Donald Trump convidou Elon Musk e Vivek Ramaswamy para liderar uma ampla reforma do setor público americano. Todo mundo conhece Musk. Ele já conseguiu dar ré em um foguete, colocar em órbita mais de 6 mil satélites com seu Starlink e está perto de fabricar o primeiro humanóide realmente útil. Isso além de Tesla e uma montanha de coisas. Vivek é menos conhecido. Filho de imigrantes indianos, formado em Harvard, ficou milionário com a biotecnologia. Ambos traduzem a ideia de homem que se fez sozinho. Gostam de ideias libertárias, de governos enxutos, de regras de mercado simples e estáveis e têm um culto obsessivo à inovação. Isto se soma a alguns valores: gosto pelo mérito, liberdade de expressão, horror à retórica acordada. Com um perfil como esse, são vistos com desconfiança por grande parte do establishment. Mas não para senso comumcomo parece ter ficado claro nas eleições.
Em um artigo em O Wall Street Journaleles apresentaram o seu argumento: os “pais fundadores”, que criaram os Estados Unidos, “não queriam que um punhado de burocratas tomassem decisões em nome da sociedade”. Queriam que os políticos eleitos fizessem isso, dentro dos limites da Constituição. Na prática, significa lipoaspiração com despesas e regulamentações não aprovadas pelo Congresso e que podem ser eliminadas por decisão governamental. Leia: de Trump. A suposição mais ampla: a globalização está em pleno andamento. Há uma guerra comercial em curso com os chineses, e eles estão a ganhar o jogo, em muitas frentes.

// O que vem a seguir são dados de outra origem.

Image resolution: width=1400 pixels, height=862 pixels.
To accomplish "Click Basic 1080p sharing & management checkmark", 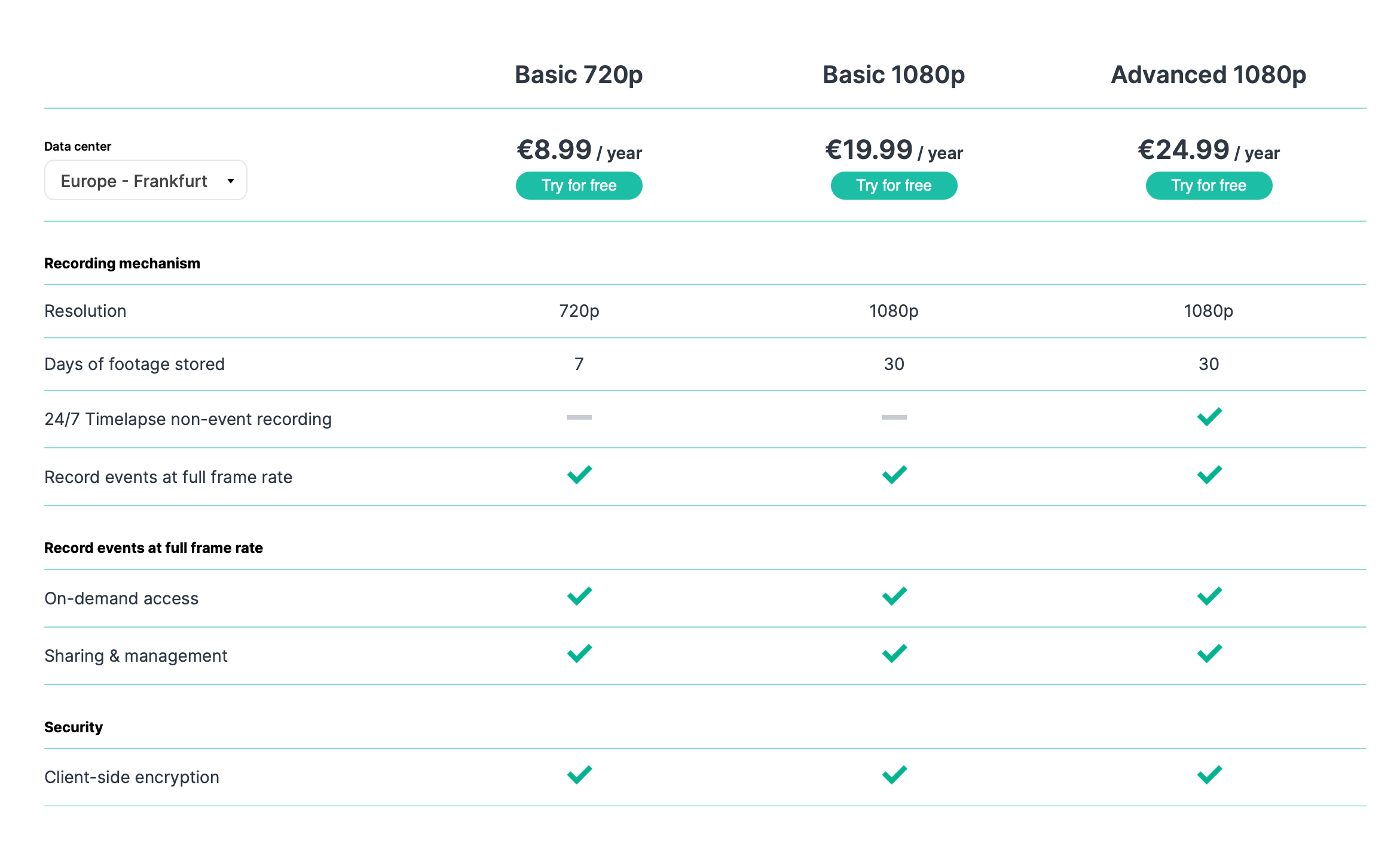I will [x=894, y=653].
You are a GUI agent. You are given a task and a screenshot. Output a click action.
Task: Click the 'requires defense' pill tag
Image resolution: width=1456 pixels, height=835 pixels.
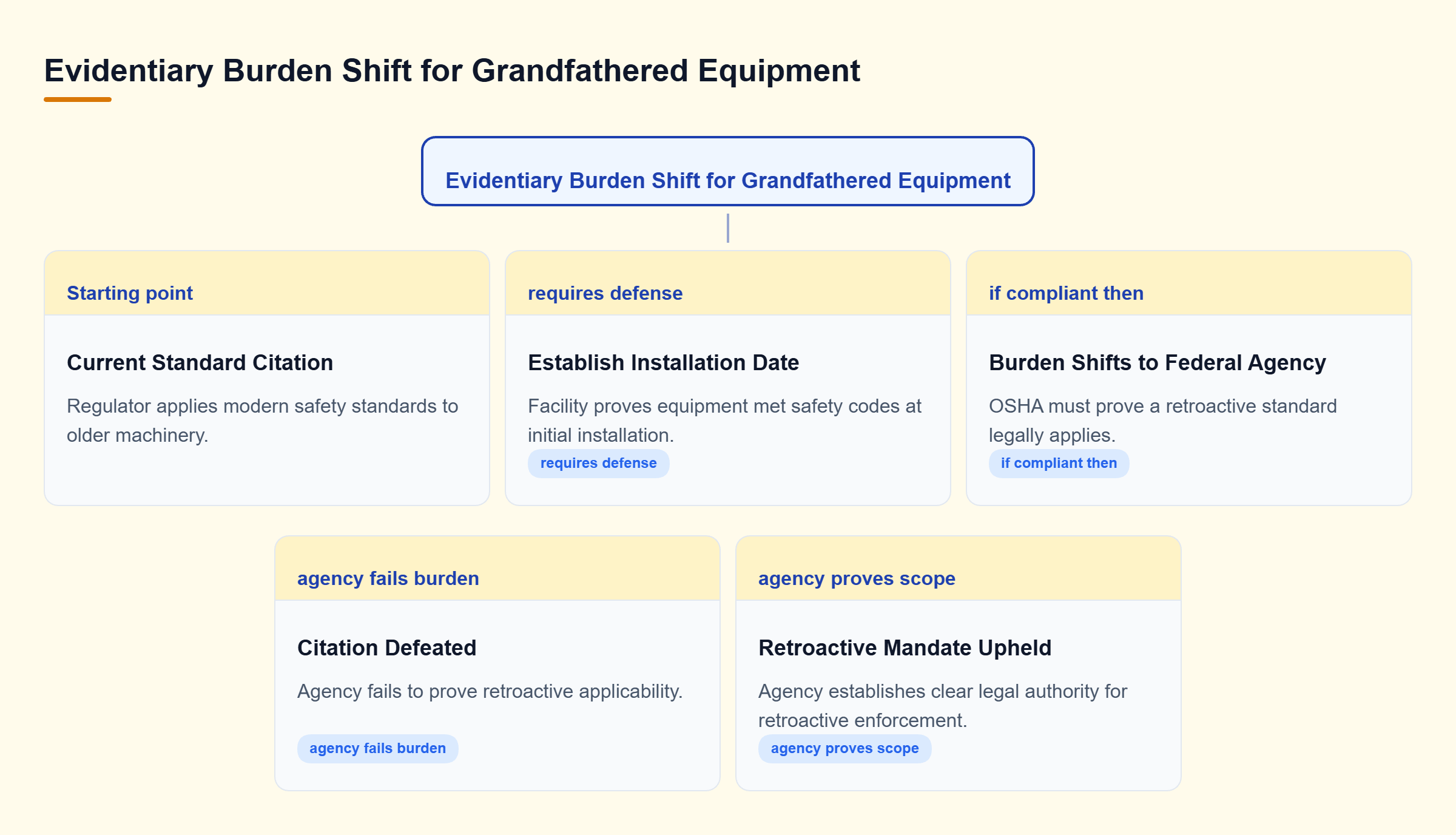tap(598, 463)
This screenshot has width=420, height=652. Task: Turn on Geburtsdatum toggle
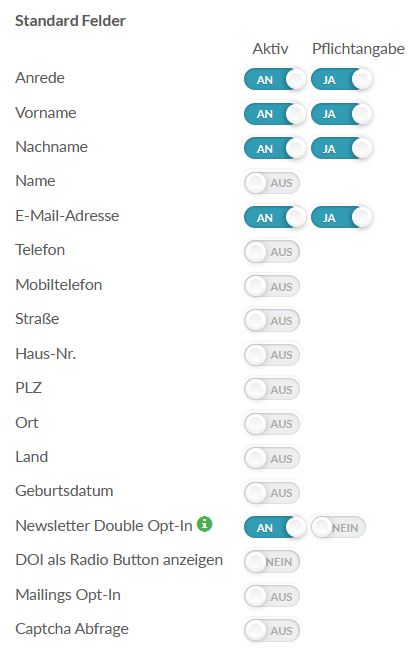point(272,493)
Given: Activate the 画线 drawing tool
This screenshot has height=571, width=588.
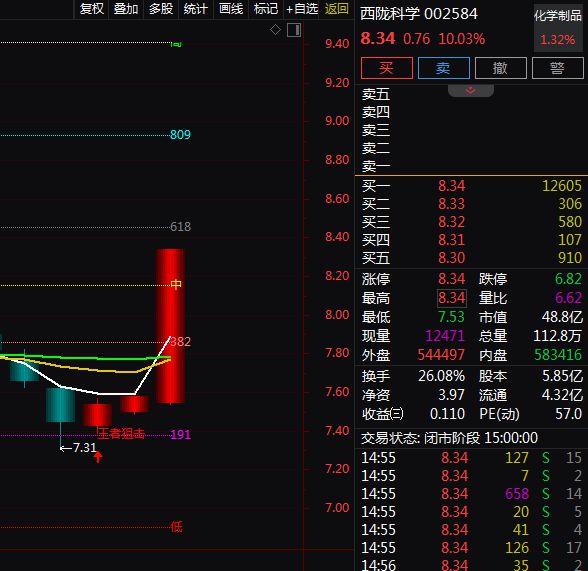Looking at the screenshot, I should point(231,9).
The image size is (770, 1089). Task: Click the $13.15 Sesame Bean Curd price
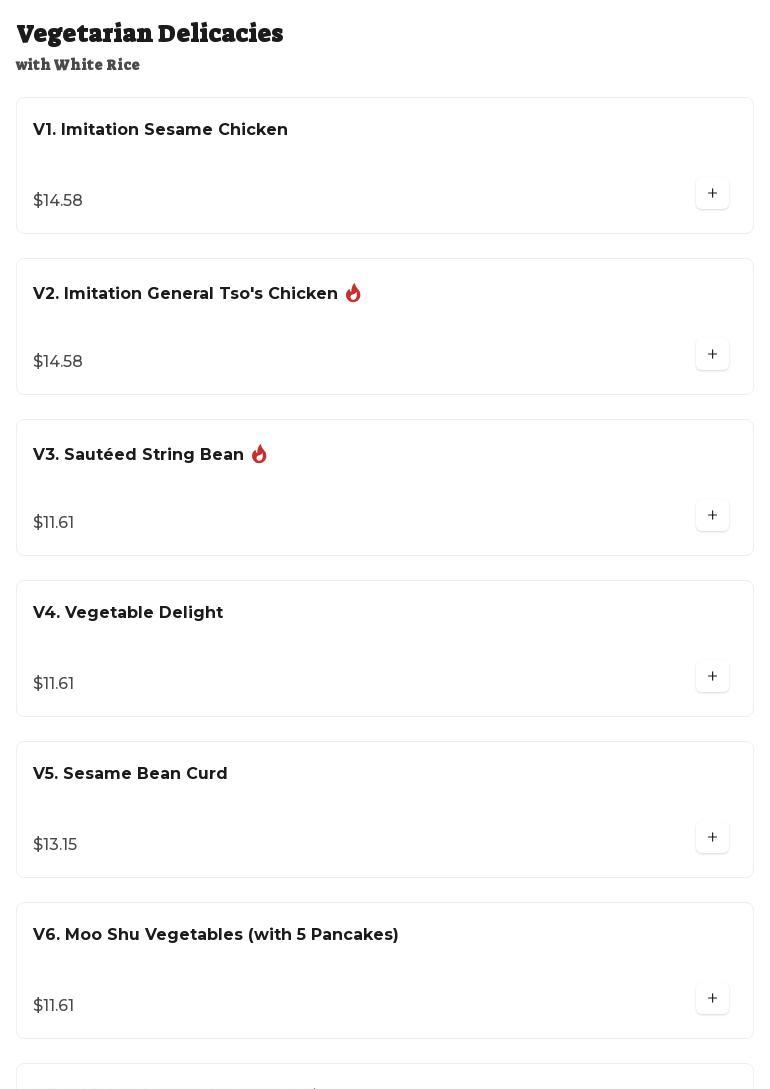pos(55,845)
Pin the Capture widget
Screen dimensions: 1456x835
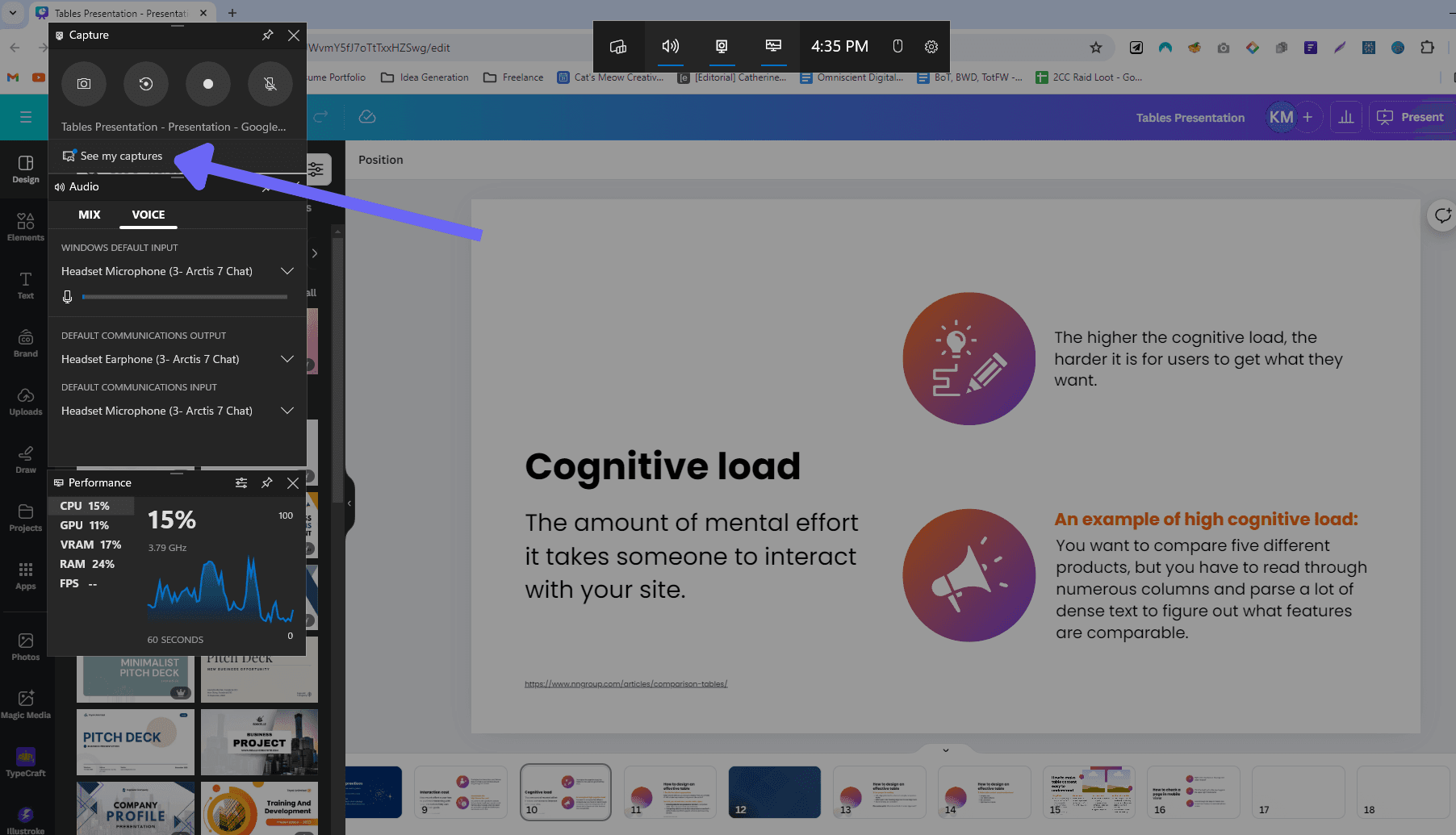click(267, 35)
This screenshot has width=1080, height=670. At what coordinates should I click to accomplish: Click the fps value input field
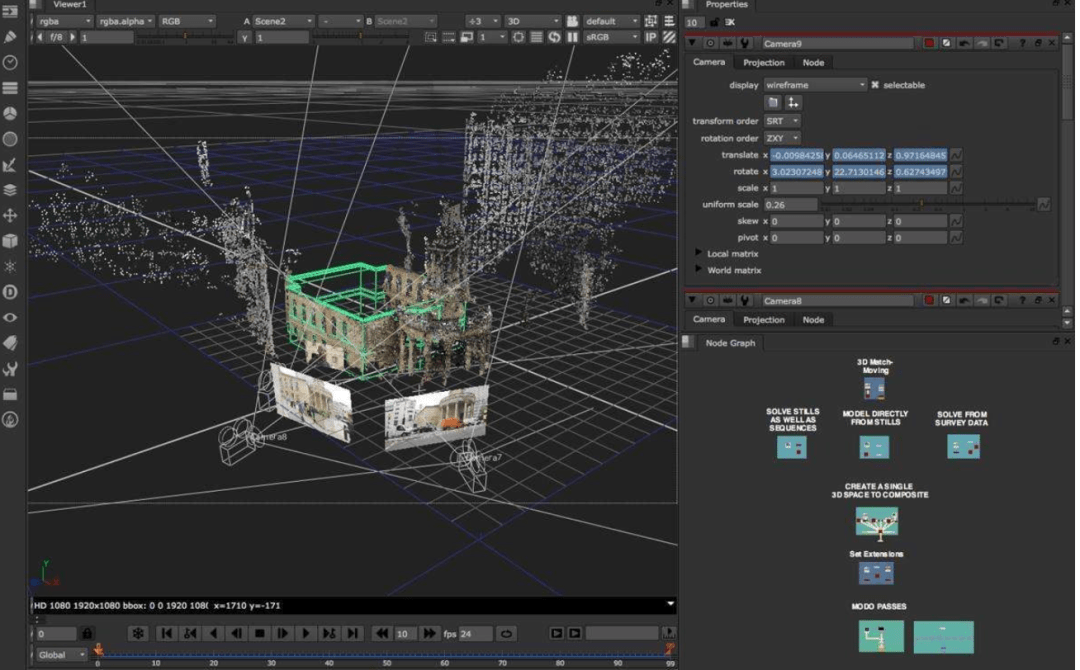pyautogui.click(x=475, y=634)
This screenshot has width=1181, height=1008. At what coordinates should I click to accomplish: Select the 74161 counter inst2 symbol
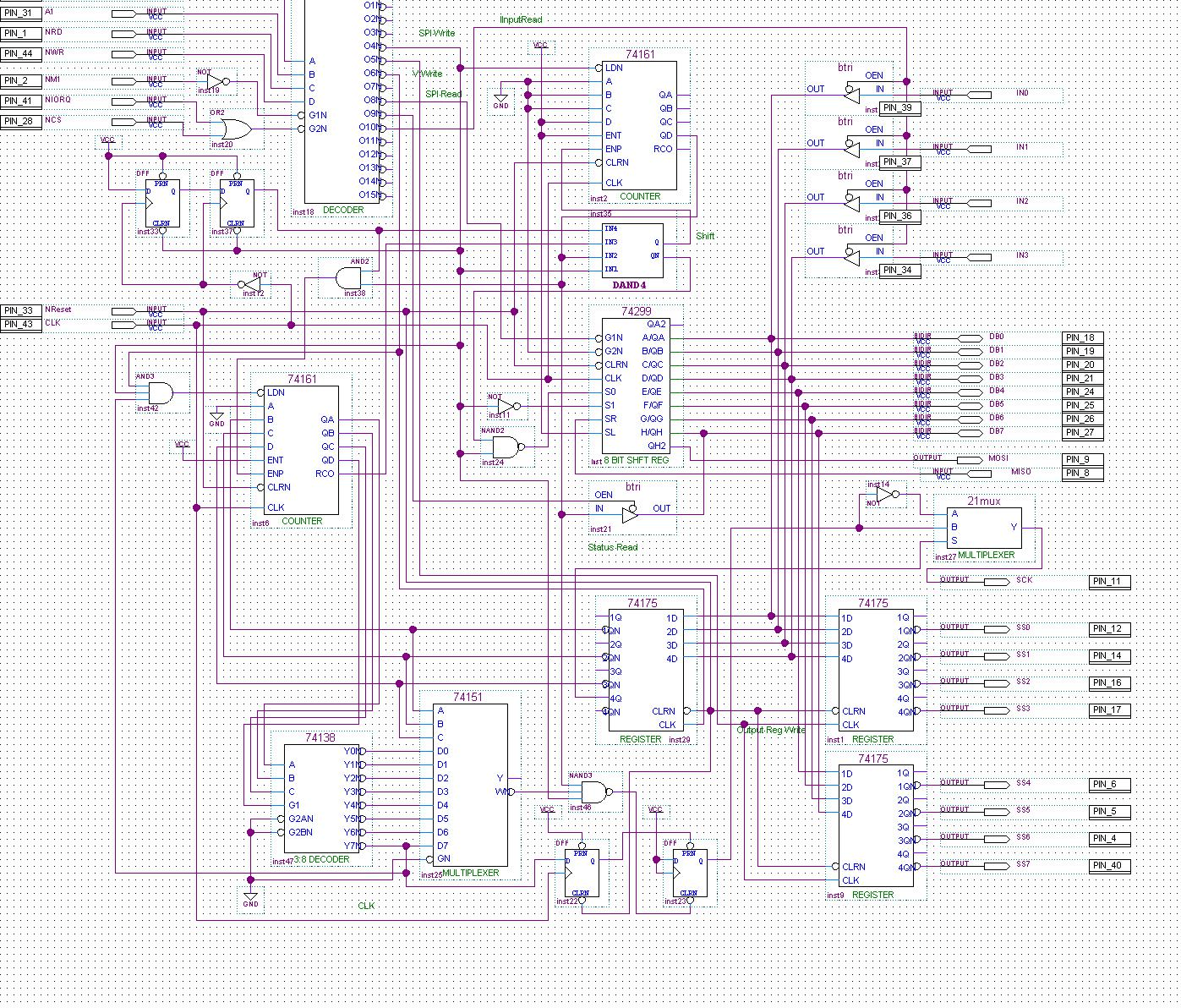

Na Europa, as vendas de veículos elétricos chineses saltaram de 2% para 14% nos últimos quatro anos. Nos EUA, Biden aumentou quatro vezes a tarifa de importação de veículos elétricos orientais. A guerra tarifária responde à pressão dos lóbis no curto prazo, mas é insustentável. Prejudica a competitividade e pune os consumidores. A solução é aumentar a eficiência. Não se trata de um simples gosto por ideias libertárias, mas de uma urgência económica. Os países que insistirem em transferir o custo da ineficiência pública, da burocracia e da imprevisibilidade jurídica para as suas empresas perderão o jogo. E é aí que entra a reforma, a única forma de reduzir os impostos e recuperar terreno na concorrência global, sem explodir a dívida pública. Algo que conhecemos muito bem por aqui.
“Por que somos um país tão vulnerável a grupos de pressão?”
A questão que nos interessa: enquanto os americanos, com a sua carga fiscal mais baixa e uma produtividade quatro vezes maior, apostam numa reforma radical, o que estamos nós a fazer? De qualquer ângulo, somos nós que precisamos urgentemente de uma reforma deste tipo. Isto se deve ao simples fato de sermos um país pobre, com uma economia de baixa produtividade e um Estado muito ineficiente. No Índice de Liberdade Económica da Heritage Foundation, ocupamos o 124º lugar entre 184 países. Nosso pior desempenho vem justamente dos aspectos de gastos governamentais e saúde fiscal. Quanto à eficiência, a situação é ainda pior. Também este ano, o IBPT realizou um estudo comparando trinta países com elevadas taxas de impostos e o bem-estar gerado, medido pelo IDH. Não teve outro jeito: ocupamos a última posição. Ou seja, impostos elevados, próximos de 33% do PIB, e produtividade estagnada, com a honrosa exceção do agronegócio. Não seria um convite a uma reforma tão ou mais rigorosa do que a que Musk e Vivek pretendem?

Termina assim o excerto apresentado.